Friday, March 5, 2010

The end of the affair

(First published in the Nelson Mail and Manawatu Standard, March 3.)

My brief relationship with Facebook is over. In retrospect, I now realise it was doomed from the start.

The age difference was against us. Facebook is a bright young thing – gregarious and outgoing, a compulsive social networker at ease with an online world in which people share their intimate secrets.

I, on the other hand, am crotchety and suspicious. I guard my privacy and quickly lose patience with the unfathomable protocols of navigating in cyberspace. I have reached that point in life when time becomes precious – too precious by far to waste trying to master the intricacies of a social networking website.

In other words Facebook and I were fundamentally incompatible. Last week, realising we had no future, I broke off the relationship – or, in the sterile language of the digital age, I de-activated my Facebook account.

I admit it was painful. Over long, sleepless nights, I had come to terms with the futility of it all. Facebook, however, remained full of hope and optimism to the end, convinced we could make it work.

She didn’t make the breakup easy. When I clicked the “Deactivate” box on my computer screen, up came photos of all my Facebook “friends”. “Your Facebook friends will miss you,” said the accompanying message reproachfully. “Are you sure you want to deactivate?”

I guiltily averted my eyes from the beaming faces before deciding this was a low-grade form of emotional blackmail and clicked again to confirm. Our unhappy relationship was over.

I would like to think it was an amicable parting. I bear Facebook no ill-will and she, once the initial shock had subsided, seemed open to the prospect of a reconciliation. At least I must assume as much, because only minutes after deactivating my account I received an email from Facebook inviting me to reactivate my account at any time. No hard feelings, no recriminations.
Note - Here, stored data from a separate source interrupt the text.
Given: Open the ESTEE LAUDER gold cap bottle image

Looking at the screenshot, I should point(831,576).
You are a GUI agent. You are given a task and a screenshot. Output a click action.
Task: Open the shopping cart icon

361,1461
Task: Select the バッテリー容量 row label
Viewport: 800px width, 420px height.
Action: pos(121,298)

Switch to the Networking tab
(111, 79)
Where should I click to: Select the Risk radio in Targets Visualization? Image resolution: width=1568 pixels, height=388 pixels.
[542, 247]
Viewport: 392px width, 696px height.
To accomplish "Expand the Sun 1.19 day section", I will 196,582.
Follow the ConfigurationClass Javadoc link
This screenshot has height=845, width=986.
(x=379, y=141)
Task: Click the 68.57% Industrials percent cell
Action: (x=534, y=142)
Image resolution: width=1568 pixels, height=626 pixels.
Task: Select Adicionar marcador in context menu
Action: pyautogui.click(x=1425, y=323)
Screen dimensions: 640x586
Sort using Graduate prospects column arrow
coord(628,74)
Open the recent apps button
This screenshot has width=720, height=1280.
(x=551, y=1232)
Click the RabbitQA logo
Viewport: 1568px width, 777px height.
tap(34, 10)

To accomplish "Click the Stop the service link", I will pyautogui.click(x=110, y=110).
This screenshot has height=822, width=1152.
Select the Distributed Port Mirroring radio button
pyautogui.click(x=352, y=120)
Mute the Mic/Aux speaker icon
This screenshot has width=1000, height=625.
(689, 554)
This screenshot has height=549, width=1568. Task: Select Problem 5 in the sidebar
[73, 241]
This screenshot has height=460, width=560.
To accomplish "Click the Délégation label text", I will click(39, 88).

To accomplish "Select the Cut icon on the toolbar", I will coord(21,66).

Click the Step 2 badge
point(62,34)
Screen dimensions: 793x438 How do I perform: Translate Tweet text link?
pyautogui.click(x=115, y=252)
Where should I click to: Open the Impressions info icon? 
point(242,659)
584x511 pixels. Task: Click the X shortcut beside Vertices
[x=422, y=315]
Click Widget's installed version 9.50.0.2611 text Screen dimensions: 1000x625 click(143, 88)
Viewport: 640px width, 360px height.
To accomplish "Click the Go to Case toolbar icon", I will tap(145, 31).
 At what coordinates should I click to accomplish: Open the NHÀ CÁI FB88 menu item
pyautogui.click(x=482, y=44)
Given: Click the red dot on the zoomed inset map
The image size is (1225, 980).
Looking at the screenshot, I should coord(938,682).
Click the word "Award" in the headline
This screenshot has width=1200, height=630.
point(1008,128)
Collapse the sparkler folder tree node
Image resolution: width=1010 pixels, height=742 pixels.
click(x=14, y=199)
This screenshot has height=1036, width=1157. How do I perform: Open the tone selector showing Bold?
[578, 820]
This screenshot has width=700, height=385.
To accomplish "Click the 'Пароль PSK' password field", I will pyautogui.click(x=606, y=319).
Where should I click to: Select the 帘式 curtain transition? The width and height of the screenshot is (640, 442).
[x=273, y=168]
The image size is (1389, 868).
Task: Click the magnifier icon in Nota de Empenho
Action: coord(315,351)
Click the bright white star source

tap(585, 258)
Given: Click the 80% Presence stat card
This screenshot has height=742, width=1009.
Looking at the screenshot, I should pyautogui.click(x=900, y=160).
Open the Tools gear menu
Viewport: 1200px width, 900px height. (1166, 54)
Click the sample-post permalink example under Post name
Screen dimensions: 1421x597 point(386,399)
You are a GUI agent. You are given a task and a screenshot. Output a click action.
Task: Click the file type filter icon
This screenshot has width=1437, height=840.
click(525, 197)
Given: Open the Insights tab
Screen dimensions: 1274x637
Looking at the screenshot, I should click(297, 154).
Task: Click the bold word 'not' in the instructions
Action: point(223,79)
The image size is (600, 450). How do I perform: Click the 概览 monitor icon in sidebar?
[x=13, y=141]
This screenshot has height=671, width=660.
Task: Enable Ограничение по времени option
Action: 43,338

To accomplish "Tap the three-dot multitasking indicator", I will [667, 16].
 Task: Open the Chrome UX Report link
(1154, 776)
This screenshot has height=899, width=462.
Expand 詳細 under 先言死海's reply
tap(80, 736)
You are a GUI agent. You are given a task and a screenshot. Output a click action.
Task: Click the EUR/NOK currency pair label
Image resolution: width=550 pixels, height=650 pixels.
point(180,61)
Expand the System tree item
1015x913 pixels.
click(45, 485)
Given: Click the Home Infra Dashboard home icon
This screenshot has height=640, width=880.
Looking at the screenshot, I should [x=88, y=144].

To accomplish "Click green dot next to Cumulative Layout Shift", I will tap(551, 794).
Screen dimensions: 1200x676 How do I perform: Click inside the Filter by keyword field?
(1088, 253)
Looking back, I can now see that the relationship was strained from the start.

It came about by accident when my daughter sent me an email inviting me to look at the latest online photos of my grandsons. To do so, I had to click on a link that took me to Facebook.

If only I’d known where that fateful click was going to lead. Facebook wasn’t prepared to let me look at my grandsons without finding out a few things about me first, such as my name, my sex and my date of birth.

I impatiently filled in the necessary details, not realising that in the process, I was creating my own Facebook page. (For the benefit of those sensible enough not to dabble in such things, Facebook is what’s known as a social networking website where you can share messages, photographs and suchlike with “friends” online.)

So fast and slick was Facebook’s act of cyber-seduction that I was entangled in her web without realising what was happening. Within minutes – literally minutes! – I was being bombarded with requests from people wanting to be my Facebook “friends”.

I don’t mean to give the impression that I’m an exceptionally popular or charismatic individual whom everyone is eager to befriend. As flattering as that might be, I suspect the same thing happens to everyone who joins Facebook. They become part of a virtual community in cyberspace and everyone else rushes to welcome them.

Some people may find this charming but I found it oddly unsettling. However, not wanting to seem churlish, I agreed – albeit rather uneasily – to become their friend. It wasn’t that I didn’t want to be friendly with them, you understand; it’s just that I didn’t know where all this was going to lead, or whether I could control it. Besides, I had always been a pathological non-joiner.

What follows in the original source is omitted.